MELBOURNE - Il governo laburista del Victoria apre una nuova fase con l’ingresso di quattro nuovi ministri, in un rimpasto che segue l’uscita di figure di lungo corso e che potrebbe rivelarsi decisivo in vista delle elezioni di novembre.

Luba Grigorovitch, Paul Edbrooke, Michaela Settle e Paul Hamer sono stati promossi senza opposizione nel front bench, dopo trattative interne tra le correnti del partito. Sostituiscono Mary-Anne Thomas, Danny Pearson, Gayle Tierney e Natalie Hutchins, che hanno lasciato incarichi accumulando oltre trent’anni complessivi di esperienza di governo.

La premier Jacinta Allan si trova ora davanti a una scelta strategica: redistribuire portafogli chiave come sanità, finanze e acqua, cercando al tempo stesso di rilanciare l’immagine dell’esecutivo dopo quasi dodici anni al potere.

Secondo l’analista politico Zareh Ghazarian della Monash University, la perdita di esperienza potrebbe trasformarsi in un vantaggio inatteso. “Può sembrare un indebolimento, ma offre l’opportunità di presentare un governo rinnovato, meno esposto all’accusa di essere diventato stanco”, ha spiegato.
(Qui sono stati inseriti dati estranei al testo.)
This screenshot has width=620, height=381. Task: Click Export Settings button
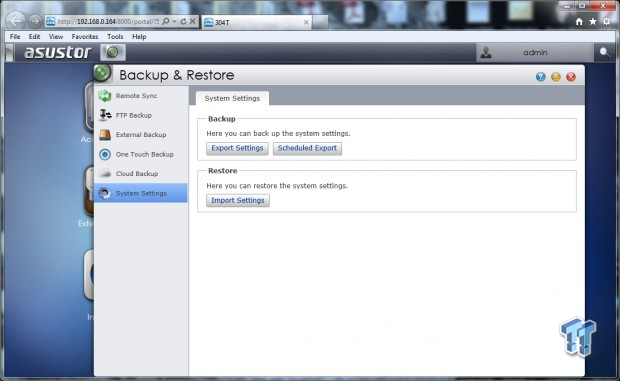click(237, 148)
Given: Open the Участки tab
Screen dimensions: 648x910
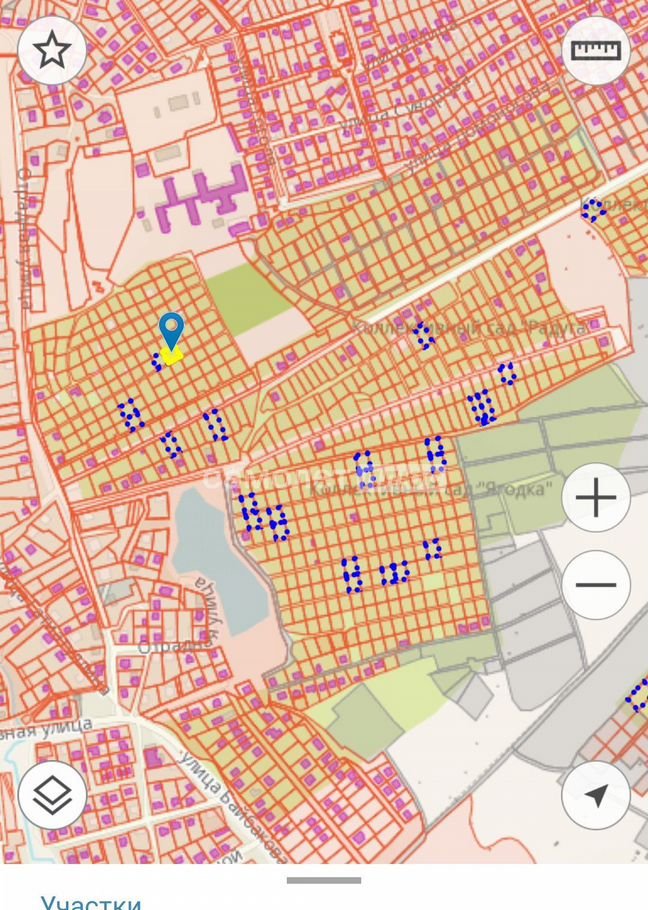Looking at the screenshot, I should (91, 900).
Il tema della “stanchezza” è centrale. Il Partito laburista non ha mai conquistato un quarto mandato consecutivo nello Stato, e il rischio di apparire logorato è reale. Da qui la necessità di un cambio di passo, anche simbolico.

I nuovi ingressi portano profili diversi. Grigorovitch, ex segretaria del sindacato dei trasporti, ha ottenuto il sostegno dell’ala destra del partito, ma la sua nomina ha sollevato interrogativi per i legami con l’ex leader del CFMEU John Setka. Edbrooke è noto per episodi fuori dal comune, tra cui essere sopravvissuto a un incidente aereo e aver salvato una vita nello stesso periodo. Settle arriva dal mondo agricolo e della sanità comunitaria, mentre Hamer rappresenta una figura più tecnica.

Nonostante l’inesperienza ministeriale dei nuovi arrivati, precedenti recenti suggeriscono che il ricambio non è necessariamente un rischio. Nel 2022, un’ondata di dimissioni tra ministri senior non impedì al governo Andrews di ottenere una vittoria netta alle urne.

Ora la sfida è replicare quel risultato in un contesto più competitivo, con il tema della sicurezza e della gestione dello Stato al centro del dibattito politico.

Il nuovo gabinetto ministeriale sarà ufficializzato e presterà giuramento nelle prossime ore. Più che un semplice rimpasto, è un test: capire se il rinnovamento può davvero tradursi in consenso.